Ah yes, because all cryptocurrency proponents are pro-tether.


The comment you're responding to isn't implying they are. It's implying a larger issue: that claims are often made by cryptocurrency proponents without any evidence to back them.


You can take redemption from tether and they will wire you the money, they are in fact registered and regulated. on several exchanges it can be exchanged into fiat, for smaller participant.s

It would collapse a long time ago, if it weren't backed.


Heh. I just made another comment saying that Tether is not like Madoff, so of course I now need to make one comparing Tether to Madoff.

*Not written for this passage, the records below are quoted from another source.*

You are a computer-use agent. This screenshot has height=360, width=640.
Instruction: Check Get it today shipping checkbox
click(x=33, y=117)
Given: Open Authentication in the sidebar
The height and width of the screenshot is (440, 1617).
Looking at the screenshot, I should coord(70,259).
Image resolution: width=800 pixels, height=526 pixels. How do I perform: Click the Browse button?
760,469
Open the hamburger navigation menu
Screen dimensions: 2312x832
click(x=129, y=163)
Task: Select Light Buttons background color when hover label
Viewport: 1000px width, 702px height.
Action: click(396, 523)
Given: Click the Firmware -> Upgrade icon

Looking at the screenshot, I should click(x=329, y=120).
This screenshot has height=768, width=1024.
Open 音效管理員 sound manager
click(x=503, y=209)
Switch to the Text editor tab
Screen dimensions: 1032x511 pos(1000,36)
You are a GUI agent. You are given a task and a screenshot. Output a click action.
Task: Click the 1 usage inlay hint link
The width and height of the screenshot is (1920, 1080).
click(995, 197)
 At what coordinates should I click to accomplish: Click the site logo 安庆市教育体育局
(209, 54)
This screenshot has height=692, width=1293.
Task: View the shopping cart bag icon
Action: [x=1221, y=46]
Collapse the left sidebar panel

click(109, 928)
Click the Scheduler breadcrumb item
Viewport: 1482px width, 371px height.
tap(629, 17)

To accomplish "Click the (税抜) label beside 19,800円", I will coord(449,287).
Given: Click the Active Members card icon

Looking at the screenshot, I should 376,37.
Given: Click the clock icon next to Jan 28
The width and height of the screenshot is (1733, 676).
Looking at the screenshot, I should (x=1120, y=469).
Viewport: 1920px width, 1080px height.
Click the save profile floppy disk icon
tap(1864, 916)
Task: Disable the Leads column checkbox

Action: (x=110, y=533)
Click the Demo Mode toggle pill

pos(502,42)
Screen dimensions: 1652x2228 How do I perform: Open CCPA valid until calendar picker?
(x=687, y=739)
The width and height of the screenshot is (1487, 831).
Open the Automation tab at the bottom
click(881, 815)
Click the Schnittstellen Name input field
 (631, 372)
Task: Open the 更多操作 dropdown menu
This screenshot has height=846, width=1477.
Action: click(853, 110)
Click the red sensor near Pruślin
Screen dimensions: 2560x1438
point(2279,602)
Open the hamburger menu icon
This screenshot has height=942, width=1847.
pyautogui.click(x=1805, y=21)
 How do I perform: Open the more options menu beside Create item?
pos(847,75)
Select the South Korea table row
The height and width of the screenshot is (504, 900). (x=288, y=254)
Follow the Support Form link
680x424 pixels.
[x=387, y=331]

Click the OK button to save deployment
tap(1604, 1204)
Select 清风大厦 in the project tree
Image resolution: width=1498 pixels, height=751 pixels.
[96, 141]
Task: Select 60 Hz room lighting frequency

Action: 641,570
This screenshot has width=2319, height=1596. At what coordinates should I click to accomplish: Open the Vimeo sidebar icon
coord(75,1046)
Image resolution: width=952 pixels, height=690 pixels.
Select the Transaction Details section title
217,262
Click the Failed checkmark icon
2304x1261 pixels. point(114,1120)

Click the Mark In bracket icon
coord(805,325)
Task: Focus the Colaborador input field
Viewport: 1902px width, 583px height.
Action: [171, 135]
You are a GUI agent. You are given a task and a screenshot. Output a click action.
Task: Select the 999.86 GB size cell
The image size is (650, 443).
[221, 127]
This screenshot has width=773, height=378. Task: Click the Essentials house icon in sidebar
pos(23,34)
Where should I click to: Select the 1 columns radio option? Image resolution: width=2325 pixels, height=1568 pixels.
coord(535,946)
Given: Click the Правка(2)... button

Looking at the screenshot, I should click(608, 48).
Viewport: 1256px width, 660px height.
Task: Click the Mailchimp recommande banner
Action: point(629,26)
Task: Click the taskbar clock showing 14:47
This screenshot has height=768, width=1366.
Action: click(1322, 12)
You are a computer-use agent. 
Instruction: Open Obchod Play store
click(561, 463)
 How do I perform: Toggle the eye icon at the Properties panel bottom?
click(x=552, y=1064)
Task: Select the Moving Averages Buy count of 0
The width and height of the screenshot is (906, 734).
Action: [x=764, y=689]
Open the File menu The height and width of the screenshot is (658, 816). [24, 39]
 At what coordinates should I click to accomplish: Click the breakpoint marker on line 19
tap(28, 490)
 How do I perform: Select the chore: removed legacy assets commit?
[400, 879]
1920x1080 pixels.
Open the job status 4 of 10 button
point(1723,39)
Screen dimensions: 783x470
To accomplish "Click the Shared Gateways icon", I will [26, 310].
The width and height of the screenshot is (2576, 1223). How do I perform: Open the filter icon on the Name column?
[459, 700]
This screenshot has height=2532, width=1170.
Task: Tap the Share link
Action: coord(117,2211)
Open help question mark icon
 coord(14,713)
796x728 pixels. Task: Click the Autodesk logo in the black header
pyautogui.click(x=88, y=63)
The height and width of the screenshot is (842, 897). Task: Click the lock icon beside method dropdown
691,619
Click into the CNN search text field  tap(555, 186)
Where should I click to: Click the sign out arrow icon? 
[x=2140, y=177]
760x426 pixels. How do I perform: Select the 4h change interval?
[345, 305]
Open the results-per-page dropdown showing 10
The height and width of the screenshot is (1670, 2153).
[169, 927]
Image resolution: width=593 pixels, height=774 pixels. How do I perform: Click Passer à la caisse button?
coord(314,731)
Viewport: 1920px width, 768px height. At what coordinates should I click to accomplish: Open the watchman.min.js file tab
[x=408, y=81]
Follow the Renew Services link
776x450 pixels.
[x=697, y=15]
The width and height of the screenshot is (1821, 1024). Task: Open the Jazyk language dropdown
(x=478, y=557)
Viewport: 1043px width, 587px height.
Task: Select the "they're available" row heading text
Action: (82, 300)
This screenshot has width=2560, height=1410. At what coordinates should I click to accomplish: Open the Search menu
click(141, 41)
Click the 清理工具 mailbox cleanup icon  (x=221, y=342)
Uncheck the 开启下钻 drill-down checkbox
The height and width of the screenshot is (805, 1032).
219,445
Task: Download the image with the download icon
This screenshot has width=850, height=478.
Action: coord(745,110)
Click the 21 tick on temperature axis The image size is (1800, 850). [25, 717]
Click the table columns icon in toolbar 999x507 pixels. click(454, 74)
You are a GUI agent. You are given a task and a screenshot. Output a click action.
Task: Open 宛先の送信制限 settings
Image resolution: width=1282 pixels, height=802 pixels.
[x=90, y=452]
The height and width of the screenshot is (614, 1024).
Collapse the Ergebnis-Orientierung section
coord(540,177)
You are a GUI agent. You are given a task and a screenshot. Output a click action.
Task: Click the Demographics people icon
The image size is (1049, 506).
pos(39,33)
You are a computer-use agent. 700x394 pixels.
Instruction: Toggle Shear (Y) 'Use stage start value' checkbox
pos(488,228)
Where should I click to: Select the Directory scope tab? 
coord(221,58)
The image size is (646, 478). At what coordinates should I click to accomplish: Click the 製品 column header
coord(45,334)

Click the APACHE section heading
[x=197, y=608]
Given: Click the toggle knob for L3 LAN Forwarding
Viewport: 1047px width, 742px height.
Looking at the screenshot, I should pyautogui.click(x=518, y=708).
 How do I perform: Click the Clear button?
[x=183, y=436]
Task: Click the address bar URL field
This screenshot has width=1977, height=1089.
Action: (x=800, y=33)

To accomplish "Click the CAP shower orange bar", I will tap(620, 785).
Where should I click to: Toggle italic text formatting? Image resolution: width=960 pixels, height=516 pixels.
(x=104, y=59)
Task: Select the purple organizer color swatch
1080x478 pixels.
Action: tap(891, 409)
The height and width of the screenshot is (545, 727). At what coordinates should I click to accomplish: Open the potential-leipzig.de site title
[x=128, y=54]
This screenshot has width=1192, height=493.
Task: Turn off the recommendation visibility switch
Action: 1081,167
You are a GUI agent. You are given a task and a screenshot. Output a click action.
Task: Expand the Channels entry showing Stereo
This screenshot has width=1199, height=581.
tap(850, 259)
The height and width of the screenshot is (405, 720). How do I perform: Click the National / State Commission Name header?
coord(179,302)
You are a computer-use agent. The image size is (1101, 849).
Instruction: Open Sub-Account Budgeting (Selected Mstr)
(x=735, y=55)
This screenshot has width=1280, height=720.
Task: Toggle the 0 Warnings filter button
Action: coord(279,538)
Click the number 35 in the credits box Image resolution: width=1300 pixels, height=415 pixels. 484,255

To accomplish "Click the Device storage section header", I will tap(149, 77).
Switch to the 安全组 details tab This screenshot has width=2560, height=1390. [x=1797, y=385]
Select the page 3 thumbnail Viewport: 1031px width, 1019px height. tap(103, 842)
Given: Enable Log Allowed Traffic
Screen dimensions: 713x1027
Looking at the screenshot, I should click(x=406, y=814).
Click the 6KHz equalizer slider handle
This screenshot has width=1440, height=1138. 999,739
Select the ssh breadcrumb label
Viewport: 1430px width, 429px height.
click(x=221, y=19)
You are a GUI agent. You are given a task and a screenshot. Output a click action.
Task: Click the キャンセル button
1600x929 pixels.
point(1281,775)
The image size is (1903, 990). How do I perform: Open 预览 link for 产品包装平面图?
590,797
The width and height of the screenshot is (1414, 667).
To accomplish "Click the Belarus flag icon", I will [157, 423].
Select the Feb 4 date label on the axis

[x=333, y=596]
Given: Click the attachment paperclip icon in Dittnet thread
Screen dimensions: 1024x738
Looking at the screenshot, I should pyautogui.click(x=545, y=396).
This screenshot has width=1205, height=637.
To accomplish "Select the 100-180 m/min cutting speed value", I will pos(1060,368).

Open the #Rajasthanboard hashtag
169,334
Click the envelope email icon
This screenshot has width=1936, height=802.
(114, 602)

Bernard L. Madoff Investment Securities was also registered and regulated, and also had to wire people their money when asked. Even though they didn't actually have all the assets they said they did. He was able to keep it up for 3 or 4 decades.

It will only collapse if outflows exceed inflows for long enough to deplete their supply of assets. Which is something that is unlikely to happen for as long as this Bitcoin rocket keeps racing toward the moon.


Was Madoff also subpoenaed by the NYAG who investigated and announced there was no fraud and settled for a trivial amount?


I've tried, six months on they are still stringing me along saying we'll get back to you.

As far as I know tether only allowed a few crypto "king makers" to redeem tether, and even then, only at a very small scale.


Several exchanges list USDT/USD pair.


"A market currently exists, is currently liquid, and currently trades 1 USDT:1 USD" is not a universal truth that will hold in perpetuity.


You very specifically claimed "You can take redemption from tether and they will wire you the money".

There is no evidence that this is the case. Tether sure doesn't offer such a service openly.



That isn't a redemption.

Redemption means I give the tether corporation some tether and they burn that tether and hand me back USD.


> You can take redemption from tether and they will wire you the money

Tether says they will. Has anyone successfully done this?

> on several exchanges it can be exchanged into fiat, for smaller participant.s

No one says you can't trade USDT. But that requires a counterparty, and if it turns out that Tether is mostly backed by air they may evaporate as well.


That’s usually the way these things work. That’s why the AG is making statements like “stop the illegal activity” and stuff, it degrades trust. However, if you read the statement it’s a win for the crypto exchange. Only an $18m fine for supposedly “billions in fraud” (course if you read deeper, they found no fraud).


I'm surprised that you read a settlement narrowly focused on activities in 2017-2018 and apply it to today.

Tether was nearing a lifetime market cap of two billion when investigated. Their "100% backed!" claim at two billion turned out to be 13.8% backed.

They printed two billion USDT over the course of six days earlier this month. Wonder how backed that is.


Please name the regulators you think have verified Tether's backing. And once you've listed them, please explain why even though they missed the specific points at which the NYAG has proved Tether was not fully backed, you still think they can be trusted.

(I ask only for my own entertainment, of course. If Tether were actually backed, they'd publish regular third-party audits from a responsible accountant. Anybody thinking it's backed is a fantasist that could make Baron Munchausen seem resonable.)